NEW YORK -- City education officials have selected a new site for a controversial public school focusing on Arab language and culture after opposition from parents stifled an earlier placement plan.
The Khalil Gibran International Academy, set to open in September, will be located at 345 Dean St., in the same building as the Brooklyn High School of the Arts and the Math & Science Exploratory School, said David Cantor, spokesman for the city Department of Education. The school will stay in that building at least two years.
“This is not a tentative decision,” Cantor said. “The school will open at this site in September.”
The academy, painted by some conservative commentators as a potential incubator for radicalism, was to share space in a building that currently houses Public School 282, an elementary school in Brooklyn. Parents had protested that plan on grounds that adding a school to the facility might diminish resources available to their children.
Named after the famed Lebanese Christian poet, the academy would be one of numerous small, themed public high schools in the nation’s largest school system. While offering the basic curriculum required by the city education department, it also would teach Arabic and integrate history and other aspects of Arab culture.
Ever since plans for the school were announced, some critics, through Web sites, letters to the editor, newspaper commentaries and other forums, have claimed it could become a hotbed of militant Islam and promote segregation. School leader Debbie Almontaser, a Yemeni-born Muslim who came to the U.S. when she was 3, also has faced withering criticism.

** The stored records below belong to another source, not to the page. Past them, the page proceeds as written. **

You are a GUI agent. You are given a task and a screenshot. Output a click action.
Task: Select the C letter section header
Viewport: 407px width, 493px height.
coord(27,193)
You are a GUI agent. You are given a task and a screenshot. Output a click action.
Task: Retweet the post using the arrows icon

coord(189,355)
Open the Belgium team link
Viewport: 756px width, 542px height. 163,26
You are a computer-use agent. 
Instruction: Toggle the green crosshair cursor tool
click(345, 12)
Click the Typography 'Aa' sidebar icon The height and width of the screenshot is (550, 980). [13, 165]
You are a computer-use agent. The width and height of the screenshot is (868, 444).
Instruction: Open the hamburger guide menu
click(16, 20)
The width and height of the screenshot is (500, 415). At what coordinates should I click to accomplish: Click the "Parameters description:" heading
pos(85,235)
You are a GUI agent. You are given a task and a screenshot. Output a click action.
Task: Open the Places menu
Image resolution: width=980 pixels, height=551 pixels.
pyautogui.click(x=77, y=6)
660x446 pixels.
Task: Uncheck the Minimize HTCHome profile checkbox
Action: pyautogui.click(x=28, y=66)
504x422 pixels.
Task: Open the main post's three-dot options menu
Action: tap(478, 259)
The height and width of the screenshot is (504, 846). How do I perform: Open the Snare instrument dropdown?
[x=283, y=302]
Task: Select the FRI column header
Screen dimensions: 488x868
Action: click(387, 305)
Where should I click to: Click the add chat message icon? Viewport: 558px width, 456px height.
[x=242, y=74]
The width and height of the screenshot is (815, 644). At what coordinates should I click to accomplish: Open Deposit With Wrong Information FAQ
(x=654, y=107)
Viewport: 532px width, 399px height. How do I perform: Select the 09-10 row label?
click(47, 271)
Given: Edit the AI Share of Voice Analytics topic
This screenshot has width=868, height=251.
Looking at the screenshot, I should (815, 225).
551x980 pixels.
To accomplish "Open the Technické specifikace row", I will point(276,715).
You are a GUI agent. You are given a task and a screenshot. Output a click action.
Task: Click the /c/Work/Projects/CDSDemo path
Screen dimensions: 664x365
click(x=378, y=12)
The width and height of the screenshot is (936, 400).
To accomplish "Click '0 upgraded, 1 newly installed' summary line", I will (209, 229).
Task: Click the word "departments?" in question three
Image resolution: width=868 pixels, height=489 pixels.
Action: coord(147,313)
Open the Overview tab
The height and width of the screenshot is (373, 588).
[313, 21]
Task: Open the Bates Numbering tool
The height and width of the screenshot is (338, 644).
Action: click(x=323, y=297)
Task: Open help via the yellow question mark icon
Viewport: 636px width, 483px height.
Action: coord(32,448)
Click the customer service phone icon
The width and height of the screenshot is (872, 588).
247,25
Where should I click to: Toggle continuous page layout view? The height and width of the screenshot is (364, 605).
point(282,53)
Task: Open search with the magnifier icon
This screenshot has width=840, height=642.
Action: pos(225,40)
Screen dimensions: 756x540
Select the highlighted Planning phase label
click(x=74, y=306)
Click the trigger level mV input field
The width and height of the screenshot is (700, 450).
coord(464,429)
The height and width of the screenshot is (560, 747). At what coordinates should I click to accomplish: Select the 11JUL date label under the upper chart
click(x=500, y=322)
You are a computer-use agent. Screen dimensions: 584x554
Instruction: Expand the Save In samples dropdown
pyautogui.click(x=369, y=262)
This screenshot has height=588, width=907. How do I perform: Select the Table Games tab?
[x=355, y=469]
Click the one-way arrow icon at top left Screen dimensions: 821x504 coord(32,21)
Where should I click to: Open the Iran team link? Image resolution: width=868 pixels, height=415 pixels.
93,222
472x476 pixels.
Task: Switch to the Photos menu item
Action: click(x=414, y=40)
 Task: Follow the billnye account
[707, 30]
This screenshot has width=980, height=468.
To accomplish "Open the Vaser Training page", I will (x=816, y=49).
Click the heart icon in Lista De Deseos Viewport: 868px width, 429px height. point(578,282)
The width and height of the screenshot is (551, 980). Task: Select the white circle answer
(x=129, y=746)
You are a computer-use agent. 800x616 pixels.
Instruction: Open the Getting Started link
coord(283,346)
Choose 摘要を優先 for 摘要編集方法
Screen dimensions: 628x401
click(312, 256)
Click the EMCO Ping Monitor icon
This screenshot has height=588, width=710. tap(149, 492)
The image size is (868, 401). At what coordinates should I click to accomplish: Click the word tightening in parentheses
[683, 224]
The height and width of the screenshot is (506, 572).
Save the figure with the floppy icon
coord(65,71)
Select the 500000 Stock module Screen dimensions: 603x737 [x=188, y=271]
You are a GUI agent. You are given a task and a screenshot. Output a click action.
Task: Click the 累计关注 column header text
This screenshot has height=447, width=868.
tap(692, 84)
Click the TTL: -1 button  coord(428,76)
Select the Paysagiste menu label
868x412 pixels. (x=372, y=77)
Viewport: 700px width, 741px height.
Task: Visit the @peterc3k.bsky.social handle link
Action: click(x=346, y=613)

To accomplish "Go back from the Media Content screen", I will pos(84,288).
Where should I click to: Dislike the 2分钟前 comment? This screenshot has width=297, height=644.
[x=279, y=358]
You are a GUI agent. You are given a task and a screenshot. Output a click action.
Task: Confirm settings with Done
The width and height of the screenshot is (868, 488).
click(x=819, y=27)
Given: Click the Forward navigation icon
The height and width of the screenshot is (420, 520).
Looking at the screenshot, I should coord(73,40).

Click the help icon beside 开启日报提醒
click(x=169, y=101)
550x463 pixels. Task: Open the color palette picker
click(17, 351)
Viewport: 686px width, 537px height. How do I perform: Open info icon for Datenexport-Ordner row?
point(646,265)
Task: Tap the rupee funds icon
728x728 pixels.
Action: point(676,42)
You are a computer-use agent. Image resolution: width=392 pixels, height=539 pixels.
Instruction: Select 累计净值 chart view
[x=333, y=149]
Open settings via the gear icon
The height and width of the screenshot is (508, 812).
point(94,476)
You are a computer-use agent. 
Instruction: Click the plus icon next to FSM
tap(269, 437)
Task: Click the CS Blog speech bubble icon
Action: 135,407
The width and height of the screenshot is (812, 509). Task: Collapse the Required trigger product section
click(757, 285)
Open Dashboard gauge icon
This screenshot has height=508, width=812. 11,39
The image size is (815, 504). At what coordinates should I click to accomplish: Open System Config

Almontaser, a veteran New York City educator who has been very active in interfaith efforts, has insisted that the school will promote tolerance and cultural bridge-building. She also has insisted the school will not focus on religion, and noted that a multicultural group was involved in planning for it. But critics, including conservative commentator Daniel Pipes, have said it would be difficult to separate Islam from Arab culture.
The plan is to launch the school with a sixth grade and gradually expand it through 12th grade, with one goal being to eventually teach half the classes in Arabic. Students of all backgrounds are welcome to apply.
Although P.S. 282 parent leaders insisted their concerns were space-related, questions arose about whether the ideological controversy surrounding the school could mean a security risk. Some parents also were unhappy with the idea of having older students in the same building as an elementary school.